Two minutes later the 5th and last torpedo struck, again on the Port side. This was the final blow as the ship broke in two owing to the after magazine blowing sky-high. She was well down by the stern now and I remember the ghastly cracklings as the after end bent inwards crushing the decks like matchwood. She heeled quickly over on her Sta’b’d side, the after end disappeared, and as she settled, she turned right over and sank slowly and steadily by the stern.

We had paddled like mad to get well away, but as there were twelve of us and only 2 paddles we did not get very far. However, as she turned over on her Sta’b’d side, she went away from us and there was little suction owing to the slow speed at which she finally settled. As the bows slid away for the last time I said, “Well boys, there goes the last of the old Forfar.” I don’t know why I should make such a melodramatic statement, but it didn’t seem right to me that she should make her last exit unannounced.

Kerr was to spend a long time in the water clinging to the raft. After several disappointments when other boats failed to pick them up, he was eventually rescued by HMS Viscount. He was one of 21 survivors. 176 had died. Read his account on BBC Peoples War.

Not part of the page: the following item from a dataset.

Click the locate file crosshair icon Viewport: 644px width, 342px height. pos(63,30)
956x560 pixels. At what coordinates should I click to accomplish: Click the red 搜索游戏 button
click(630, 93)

Kapitänleutnant Otto Kretschmer of U-99
A publicity shot of U-99 Commander Otto Kretschmer, taken in November 1940 when he was awarded the Knights Cross with Oak Leaves.

It was Kretschmers last successful patrol. He returned to Germany to a heroes welcome, he now had sunk over 200,000 tons of shipping, placing him comfortably at the head of the league of tonnage sunk.

Celebrations on “The Mighty Hood”

"The Mighty Hood" - HMS Hood
HMS HOOD seen between two 16 inch guns (belonging to HMS RODNEY) as she returned from the Mediterranean.
"The Mighty Hood" - HMS Hood
Routine instruction as usual.

HMS Hood, known within the Royal Navy as “The Mighty Hood” was a 860 foot long, 46,000 ton battlecruiser launched in 1918. In late 1940 she was the flagship for the Home Fleet that stood in reserve for a possible invasion and assisted with convoy protection.

The Home Fleet was based in the Orkney Islands anchorage of Scapa Flow in the far north of Great Britain, ready to intercept German ships seeking to make their way into the Atlantic. On board was a United States Naval officer, Joseph Wellings, who recorded the day in his diary:

Last day of 1940 – up at usual time 0745 – breakfast, a good mile and a quarter walk on quarterdeck, more snow last night – Hills are really very pretty – wish I were home. On bridge watching ship shift berths – Not a very good job – cut mooring buoy. Watched the crew get their ration of rum – quite a ritual.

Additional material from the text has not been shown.